## TASK
An exact transcript of all the records is the expected answer.

◆ ◆ ◆ ◆

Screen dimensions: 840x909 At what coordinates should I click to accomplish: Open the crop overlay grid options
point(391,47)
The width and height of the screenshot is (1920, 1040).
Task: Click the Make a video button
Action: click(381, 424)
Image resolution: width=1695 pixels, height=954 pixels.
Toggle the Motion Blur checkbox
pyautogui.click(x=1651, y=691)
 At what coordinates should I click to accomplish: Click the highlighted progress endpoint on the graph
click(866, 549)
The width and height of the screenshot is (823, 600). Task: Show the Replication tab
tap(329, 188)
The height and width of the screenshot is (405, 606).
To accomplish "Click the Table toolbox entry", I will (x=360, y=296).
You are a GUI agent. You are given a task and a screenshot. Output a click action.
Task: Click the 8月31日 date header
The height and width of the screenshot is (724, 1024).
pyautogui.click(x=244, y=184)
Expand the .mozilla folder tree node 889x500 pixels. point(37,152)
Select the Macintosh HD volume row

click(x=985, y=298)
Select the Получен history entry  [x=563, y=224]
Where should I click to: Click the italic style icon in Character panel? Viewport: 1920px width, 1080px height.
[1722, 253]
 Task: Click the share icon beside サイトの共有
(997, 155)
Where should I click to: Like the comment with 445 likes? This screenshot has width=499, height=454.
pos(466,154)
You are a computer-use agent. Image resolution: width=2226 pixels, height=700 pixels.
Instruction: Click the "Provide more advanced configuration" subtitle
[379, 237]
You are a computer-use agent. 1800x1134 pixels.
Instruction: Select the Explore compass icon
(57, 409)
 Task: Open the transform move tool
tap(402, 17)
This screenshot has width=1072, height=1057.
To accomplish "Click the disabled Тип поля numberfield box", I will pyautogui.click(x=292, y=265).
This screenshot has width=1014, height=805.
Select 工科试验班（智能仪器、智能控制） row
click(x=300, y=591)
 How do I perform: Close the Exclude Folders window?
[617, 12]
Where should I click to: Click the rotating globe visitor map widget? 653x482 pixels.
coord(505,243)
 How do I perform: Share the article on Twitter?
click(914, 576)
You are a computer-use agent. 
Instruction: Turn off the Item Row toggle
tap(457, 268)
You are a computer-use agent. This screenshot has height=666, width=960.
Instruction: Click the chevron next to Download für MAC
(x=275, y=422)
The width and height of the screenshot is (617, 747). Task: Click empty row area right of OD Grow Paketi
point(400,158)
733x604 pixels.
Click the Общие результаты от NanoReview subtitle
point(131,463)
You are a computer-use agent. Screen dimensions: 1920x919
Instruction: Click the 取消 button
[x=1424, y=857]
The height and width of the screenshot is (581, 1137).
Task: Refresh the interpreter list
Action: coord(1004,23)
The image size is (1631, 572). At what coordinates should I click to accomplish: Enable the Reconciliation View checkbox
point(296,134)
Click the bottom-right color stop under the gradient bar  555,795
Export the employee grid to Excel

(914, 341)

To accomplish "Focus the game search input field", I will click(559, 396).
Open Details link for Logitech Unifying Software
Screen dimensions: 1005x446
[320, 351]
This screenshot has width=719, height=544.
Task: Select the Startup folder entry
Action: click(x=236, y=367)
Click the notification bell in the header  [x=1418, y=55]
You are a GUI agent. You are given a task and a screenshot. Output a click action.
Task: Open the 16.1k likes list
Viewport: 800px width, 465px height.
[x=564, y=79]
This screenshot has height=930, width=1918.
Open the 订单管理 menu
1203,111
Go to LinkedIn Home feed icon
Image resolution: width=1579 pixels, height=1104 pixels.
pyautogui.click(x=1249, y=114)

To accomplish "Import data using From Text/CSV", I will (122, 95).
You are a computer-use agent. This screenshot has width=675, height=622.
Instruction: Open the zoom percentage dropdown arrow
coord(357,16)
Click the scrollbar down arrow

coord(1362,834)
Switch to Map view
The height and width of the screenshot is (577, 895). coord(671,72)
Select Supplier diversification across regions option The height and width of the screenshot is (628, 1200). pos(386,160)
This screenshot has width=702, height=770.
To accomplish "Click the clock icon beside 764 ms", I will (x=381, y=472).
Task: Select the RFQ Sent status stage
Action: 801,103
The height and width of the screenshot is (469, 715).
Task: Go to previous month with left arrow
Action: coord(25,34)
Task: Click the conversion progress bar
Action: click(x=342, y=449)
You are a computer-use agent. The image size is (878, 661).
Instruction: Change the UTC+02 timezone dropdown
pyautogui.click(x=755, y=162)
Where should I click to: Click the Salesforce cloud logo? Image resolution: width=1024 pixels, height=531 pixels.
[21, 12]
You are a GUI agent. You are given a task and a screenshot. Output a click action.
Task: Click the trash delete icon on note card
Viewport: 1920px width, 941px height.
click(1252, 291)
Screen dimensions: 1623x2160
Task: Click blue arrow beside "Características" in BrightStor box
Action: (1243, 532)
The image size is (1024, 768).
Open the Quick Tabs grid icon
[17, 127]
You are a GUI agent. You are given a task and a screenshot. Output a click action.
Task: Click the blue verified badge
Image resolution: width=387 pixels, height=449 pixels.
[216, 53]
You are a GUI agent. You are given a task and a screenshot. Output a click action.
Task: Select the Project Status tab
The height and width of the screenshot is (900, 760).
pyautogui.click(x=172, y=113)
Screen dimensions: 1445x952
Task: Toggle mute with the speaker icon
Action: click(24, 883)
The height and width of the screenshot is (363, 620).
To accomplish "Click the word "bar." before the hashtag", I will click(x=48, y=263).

◆ ◆ ◆ ◆

## ANSWER SECTION
Screen dimensions: 840x909 At what coordinates should I click to accomplish: Open the crop overlay grid options
point(391,47)
The width and height of the screenshot is (1920, 1040).
Task: Click the Make a video button
Action: click(381, 424)
Image resolution: width=1695 pixels, height=954 pixels.
Toggle the Motion Blur checkbox
pyautogui.click(x=1651, y=691)
 At what coordinates should I click to accomplish: Click the highlighted progress endpoint on the graph
click(866, 549)
The width and height of the screenshot is (823, 600). Task: Show the Replication tab
tap(329, 188)
The height and width of the screenshot is (405, 606).
To accomplish "Click the Table toolbox entry", I will (x=360, y=296).
You are a GUI agent. You are given a task and a screenshot. Output a click action.
Task: Click the 8月31日 date header
The height and width of the screenshot is (724, 1024).
pyautogui.click(x=244, y=184)
Expand the .mozilla folder tree node 889x500 pixels. point(37,152)
Select the Macintosh HD volume row

click(x=985, y=298)
Select the Получен history entry  [x=563, y=224]
Where should I click to: Click the italic style icon in Character panel? Viewport: 1920px width, 1080px height.
[1722, 253]
 Task: Click the share icon beside サイトの共有
(997, 155)
Where should I click to: Like the comment with 445 likes? This screenshot has width=499, height=454.
pos(466,154)
You are a computer-use agent. Image resolution: width=2226 pixels, height=700 pixels.
Instruction: Click the "Provide more advanced configuration" subtitle
[379, 237]
You are a computer-use agent. 1800x1134 pixels.
Instruction: Select the Explore compass icon
(57, 409)
 Task: Open the transform move tool
tap(402, 17)
This screenshot has width=1072, height=1057.
To accomplish "Click the disabled Тип поля numberfield box", I will pyautogui.click(x=292, y=265).
This screenshot has width=1014, height=805.
Select 工科试验班（智能仪器、智能控制） row
click(x=300, y=591)
 How do I perform: Close the Exclude Folders window?
[617, 12]
Where should I click to: Click the rotating globe visitor map widget? 653x482 pixels.
coord(505,243)
 How do I perform: Share the article on Twitter?
click(914, 576)
You are a computer-use agent. 
Instruction: Turn off the Item Row toggle
tap(457, 268)
You are a computer-use agent. This screenshot has height=666, width=960.
Instruction: Click the chevron next to Download für MAC
(x=275, y=422)
The width and height of the screenshot is (617, 747). Task: Click empty row area right of OD Grow Paketi
point(400,158)
733x604 pixels.
Click the Общие результаты от NanoReview subtitle
point(131,463)
You are a computer-use agent. Screen dimensions: 1920x919
Instruction: Click the 取消 button
[x=1424, y=857]
The height and width of the screenshot is (581, 1137).
Task: Refresh the interpreter list
Action: coord(1004,23)
The image size is (1631, 572). At what coordinates should I click to accomplish: Enable the Reconciliation View checkbox
point(296,134)
Click the bottom-right color stop under the gradient bar  555,795
Export the employee grid to Excel

(914, 341)

To accomplish "Focus the game search input field", I will click(559, 396).
Open Details link for Logitech Unifying Software
Screen dimensions: 1005x446
[320, 351]
This screenshot has width=719, height=544.
Task: Select the Startup folder entry
Action: click(x=236, y=367)
Click the notification bell in the header  [x=1418, y=55]
You are a GUI agent. You are given a task and a screenshot. Output a click action.
Task: Open the 16.1k likes list
Viewport: 800px width, 465px height.
[x=564, y=79]
This screenshot has height=930, width=1918.
Open the 订单管理 menu
1203,111
Go to LinkedIn Home feed icon
Image resolution: width=1579 pixels, height=1104 pixels.
pyautogui.click(x=1249, y=114)

To accomplish "Import data using From Text/CSV", I will (122, 95).
You are a computer-use agent. This screenshot has width=675, height=622.
Instruction: Open the zoom percentage dropdown arrow
coord(357,16)
Click the scrollbar down arrow

coord(1362,834)
Switch to Map view
The height and width of the screenshot is (577, 895). coord(671,72)
Select Supplier diversification across regions option The height and width of the screenshot is (628, 1200). pos(386,160)
This screenshot has width=702, height=770.
To accomplish "Click the clock icon beside 764 ms", I will (x=381, y=472).
Task: Select the RFQ Sent status stage
Action: 801,103
The height and width of the screenshot is (469, 715).
Task: Go to previous month with left arrow
Action: coord(25,34)
Task: Click the conversion progress bar
Action: click(x=342, y=449)
You are a computer-use agent. The image size is (878, 661).
Instruction: Change the UTC+02 timezone dropdown
pyautogui.click(x=755, y=162)
Where should I click to: Click the Salesforce cloud logo? Image resolution: width=1024 pixels, height=531 pixels.
[21, 12]
You are a GUI agent. You are given a task and a screenshot. Output a click action.
Task: Click the trash delete icon on note card
Viewport: 1920px width, 941px height.
click(1252, 291)
Screen dimensions: 1623x2160
Task: Click blue arrow beside "Características" in BrightStor box
Action: (1243, 532)
The image size is (1024, 768).
Open the Quick Tabs grid icon
[17, 127]
You are a GUI agent. You are given a task and a screenshot. Output a click action.
Task: Click the blue verified badge
Image resolution: width=387 pixels, height=449 pixels.
[216, 53]
You are a GUI agent. You are given a task and a screenshot. Output a click action.
Task: Select the Project Status tab
The height and width of the screenshot is (900, 760).
pyautogui.click(x=172, y=113)
Screen dimensions: 1445x952
Task: Toggle mute with the speaker icon
Action: click(24, 883)
The height and width of the screenshot is (363, 620).
To accomplish "Click the word "bar." before the hashtag", I will click(x=48, y=263).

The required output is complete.